What you are asked to do >> From the material below, extract the lines between the line containing "Перейти на главную (223, 212)" and the line containing "Подробнее [Политика cookie] (116, 1314)", inclusive, and reproduce them verbatim.

Information supplied >>
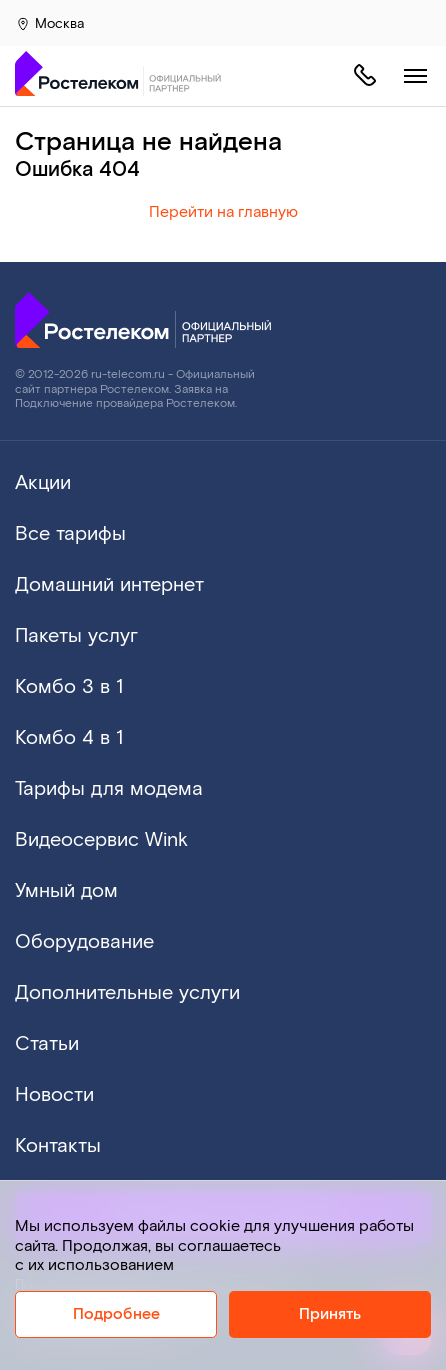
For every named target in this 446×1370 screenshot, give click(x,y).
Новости (54, 1095)
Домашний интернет (109, 585)
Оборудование (84, 942)
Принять (330, 1314)
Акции (43, 483)
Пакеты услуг (76, 636)
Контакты (58, 1146)
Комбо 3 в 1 (69, 687)
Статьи (47, 1044)
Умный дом (66, 891)
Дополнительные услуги (127, 993)
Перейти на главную (223, 212)
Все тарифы (70, 534)
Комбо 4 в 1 (69, 738)
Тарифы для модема (109, 789)
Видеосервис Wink (101, 840)
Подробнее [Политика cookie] (116, 1314)
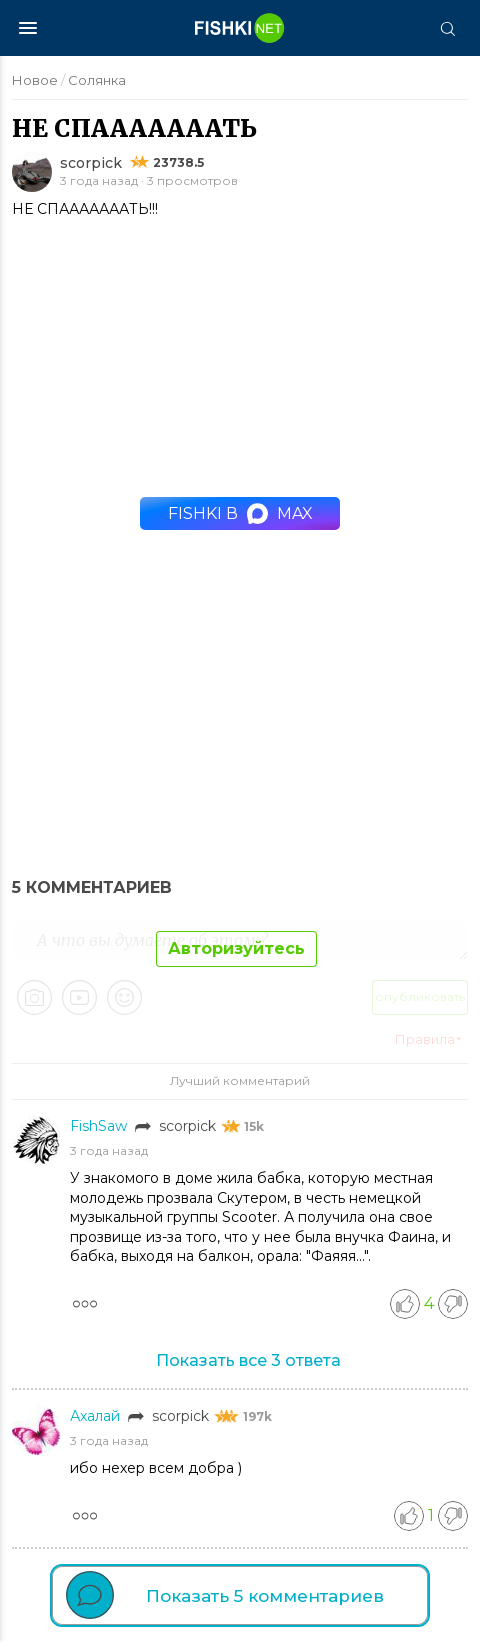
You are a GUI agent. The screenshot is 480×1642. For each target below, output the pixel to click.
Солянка (97, 80)
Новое (35, 80)
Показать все (248, 1360)
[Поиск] (447, 28)
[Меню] (28, 28)
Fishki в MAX (240, 513)
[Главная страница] (240, 28)
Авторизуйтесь (236, 948)
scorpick (91, 163)
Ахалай (97, 1416)
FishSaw (100, 1126)
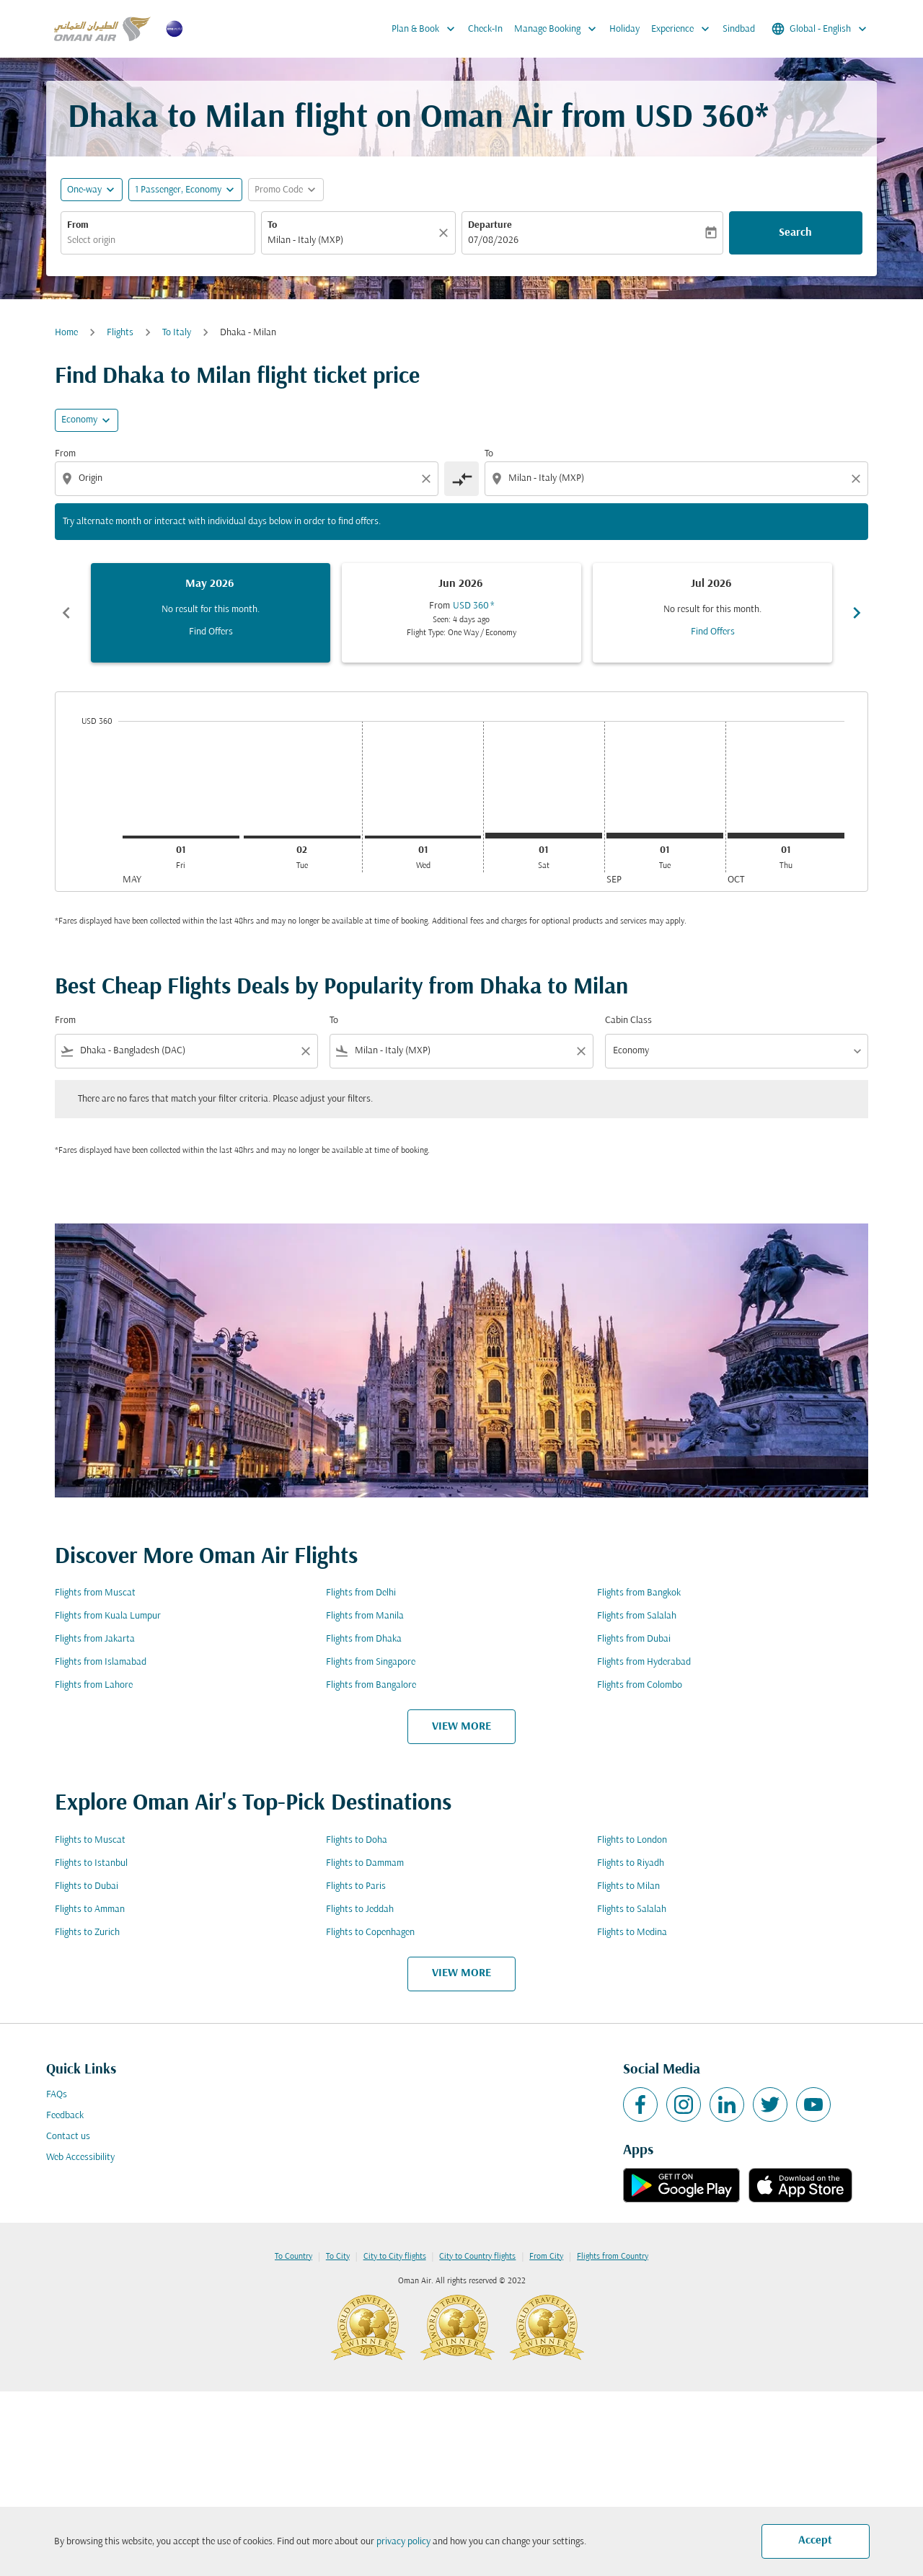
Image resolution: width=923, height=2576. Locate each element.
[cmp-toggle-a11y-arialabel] (461, 478)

Exercise output >>
Перейти на главную (223, 212)
Все тарифы (70, 534)
Комбо 4 в 1 (69, 738)
Тарифы для модема (109, 789)
Видеосервис Wink (101, 840)
Подробнее [Политика cookie] (116, 1314)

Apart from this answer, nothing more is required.